В целом сложилась ситуация, когда собственно наука как форма получения, хранения и трансляции знания практически погребена под научными дериватами (производными от науки). До недавнего времени казалось, что ситуация безнадежна. Однако кризис, в который постепенно погружается мир, а не только его экономика, дает надежды на восстановление науки как особой, отличающейся от политики, технологии и экономики, формы организации социальной жизни и деятельности.
Может быть, в результате кризиса модифицируется потребность в результатах полезной науки. Может быть, интересная наука займет подобающее ей место, освободив идеологическое и культурное пространство от своих мифов. Может быть, академическая наука выработает иные формы оценки качества работы, нежели индексы цитирования и научные степени и звания. И, может быть, если технологам и политикам по-настоящему припечет, то они найдут способы прямого обращения с запросами к тем, кто действительно работает, а не просто гордо носит ученые погоны или публикуется в престижных журналах.
Если такое произойдет, то сегодняшняя институциональная организация науки – университеты, институты и академии, гранты и «система научной информации» – уйдет в социальное небытие.

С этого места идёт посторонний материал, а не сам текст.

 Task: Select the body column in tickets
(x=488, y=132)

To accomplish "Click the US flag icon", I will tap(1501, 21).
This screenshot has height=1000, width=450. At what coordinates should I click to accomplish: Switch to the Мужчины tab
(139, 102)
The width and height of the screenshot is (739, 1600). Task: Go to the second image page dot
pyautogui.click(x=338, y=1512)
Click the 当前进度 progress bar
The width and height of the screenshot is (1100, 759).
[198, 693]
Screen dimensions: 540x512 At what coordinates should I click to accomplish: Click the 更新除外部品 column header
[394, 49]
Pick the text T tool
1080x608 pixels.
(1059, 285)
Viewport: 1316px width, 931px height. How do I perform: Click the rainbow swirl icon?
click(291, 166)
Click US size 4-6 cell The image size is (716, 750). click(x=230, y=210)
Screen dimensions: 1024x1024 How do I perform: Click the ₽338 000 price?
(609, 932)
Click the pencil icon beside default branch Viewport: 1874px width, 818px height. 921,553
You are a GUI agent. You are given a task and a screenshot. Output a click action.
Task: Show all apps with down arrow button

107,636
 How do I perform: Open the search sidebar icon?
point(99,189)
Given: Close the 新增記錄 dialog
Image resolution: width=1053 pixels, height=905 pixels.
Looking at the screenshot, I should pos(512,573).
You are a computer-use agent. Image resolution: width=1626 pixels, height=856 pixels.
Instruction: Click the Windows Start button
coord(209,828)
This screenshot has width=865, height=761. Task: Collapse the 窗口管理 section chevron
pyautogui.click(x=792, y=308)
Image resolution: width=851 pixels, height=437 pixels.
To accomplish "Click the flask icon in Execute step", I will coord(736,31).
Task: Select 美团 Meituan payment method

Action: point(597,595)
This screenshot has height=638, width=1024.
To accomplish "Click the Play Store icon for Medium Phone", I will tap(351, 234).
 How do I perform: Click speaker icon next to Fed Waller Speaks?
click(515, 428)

Может быть, развивающийся кризис приведет к тому, что кажущиеся актуальными сегодня – трудами «полезных», «интересных» и «чистых» ученых – проблемы просто перестанут ими быть. Появится другое видение мира, в котором будут иные проблемы, для решения которых то, что сегодня еще считается наукой, не будет нужно. Тогда наука как форма получения и трансляции знания – может быть – восстановит тот драйв, что у нее был до середины ХХ века.